# Selection:
# Ginger mead from ginger honey



## lilith (Oct 22, 2010)

I wanted to make ginger mead, and have been searching for recipes.

Now, recipes I find tell me to soak sliced or chopped ginger in water and heat it to get ginger juice, mix it with honey, and so on but I have 4-5 jars of ginger honey, which is simply sliced ginger dipped in pure honey (I make this year round).

I wondered if this can be turned into mead?
I imagined that ginger honey gives stronger ginger flavour than simply boiling ginger in water, because I am waiting longer to extract ginger juice... am I wrong?


----------



## fatbloke (Oct 23, 2010)

lilith said:


> I wanted to make ginger mead, and have been searching for recipes.
> 
> Now, recipes I find tell me to soak sliced or chopped ginger in water and heat it to get ginger juice, mix it with honey, and so on but I have 4-5 jars of ginger honey, which is simply sliced ginger dipped in pure honey (I make this year round).
> 
> ...


Don't know about that. I'd guess that if you made the mead with just the honey like that, then you'd have only a minimal (if any) trace of ginger flavour.

# Supplied information:
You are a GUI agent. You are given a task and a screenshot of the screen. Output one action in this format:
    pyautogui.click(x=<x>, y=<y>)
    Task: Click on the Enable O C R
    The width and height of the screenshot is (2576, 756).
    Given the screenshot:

...

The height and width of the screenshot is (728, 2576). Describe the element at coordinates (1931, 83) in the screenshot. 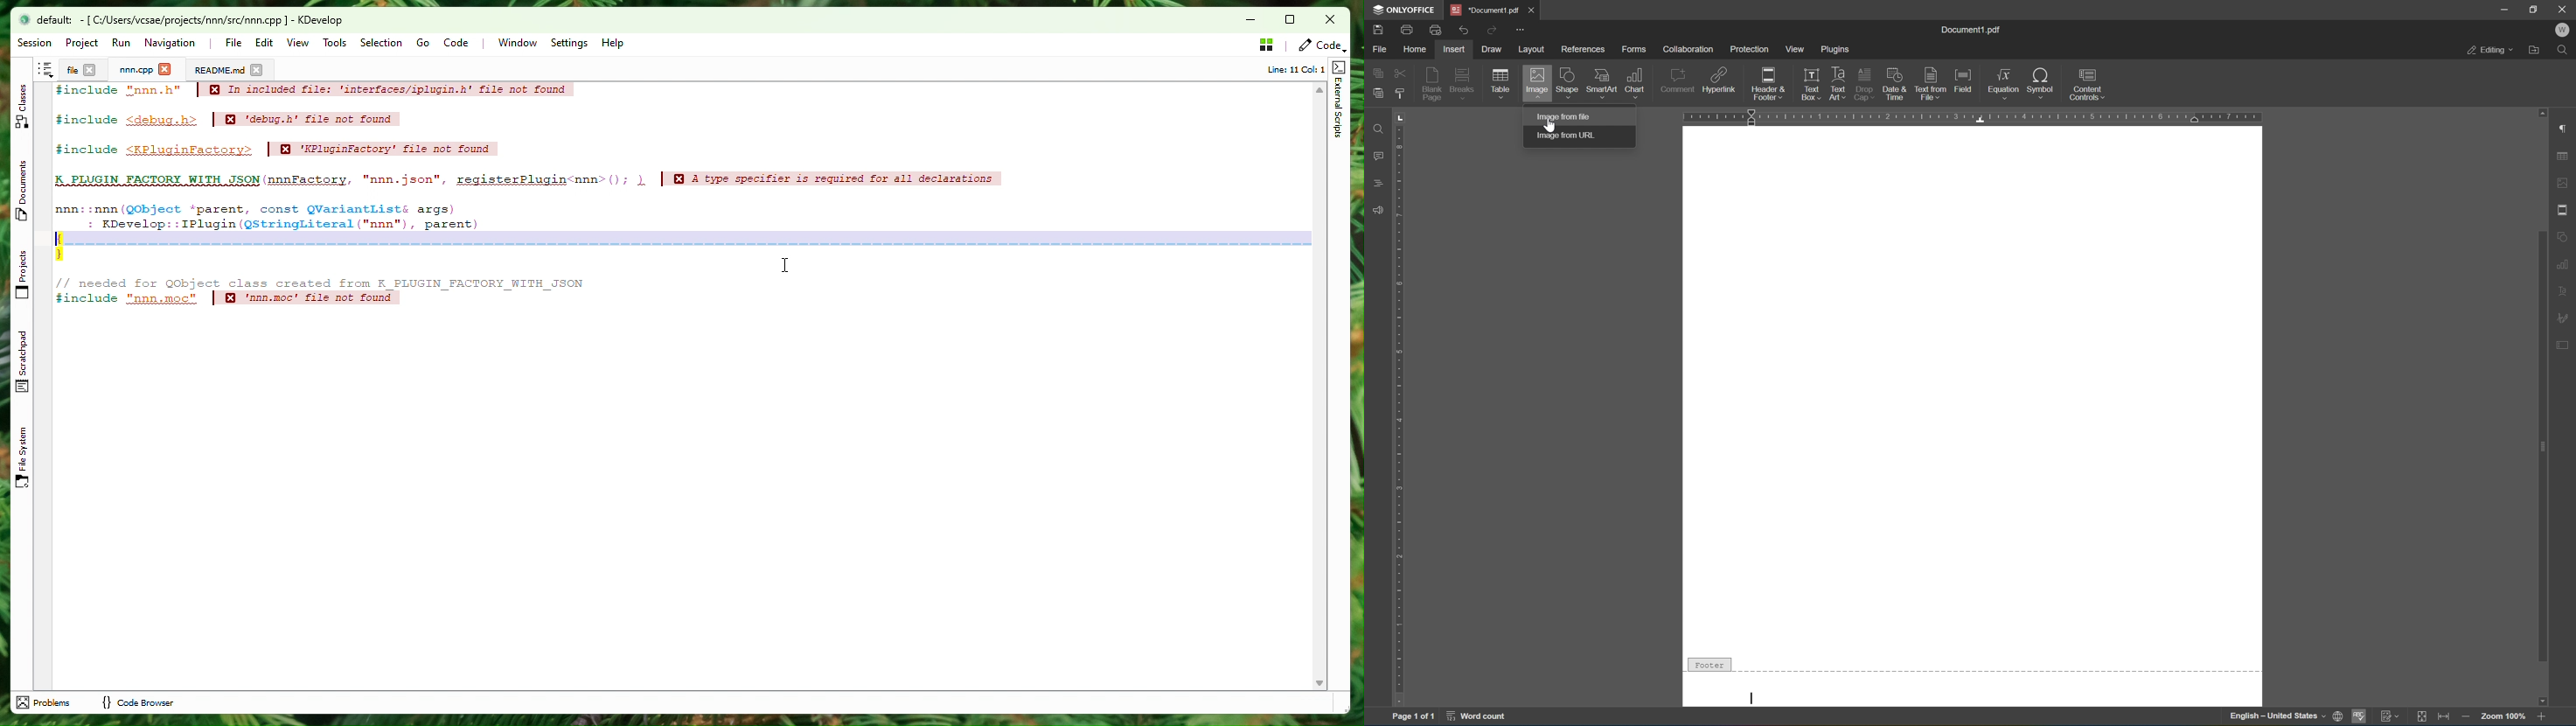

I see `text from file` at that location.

# Task set:
1. In the ginger mead thread, how many jars of ginger honey does lilith say she has?
2. Continue the ginger mead thread from its last sentence.
The rows have nothing to do with what comes next.

# Expected outputs:
1. 4-5 jars

2.
I'd have thought that it would be better to make a standard traditional mead, then add some/all the ginger into secondary fermentation

or

make the traditional in the normal way, then once it's finished, add the ginger to it to extract the flavour etc - that way, you'd have greater control over the amount of ginger flavour was in the mead.

Don't forget, for the best ginger flavour, you often have to have a fair amount of sweetness/sugar present - which is why your home brew ginger honey probably comes out good.

I don't know whether ginger flavour is better extracted by water, water with sugar or by alcohol.....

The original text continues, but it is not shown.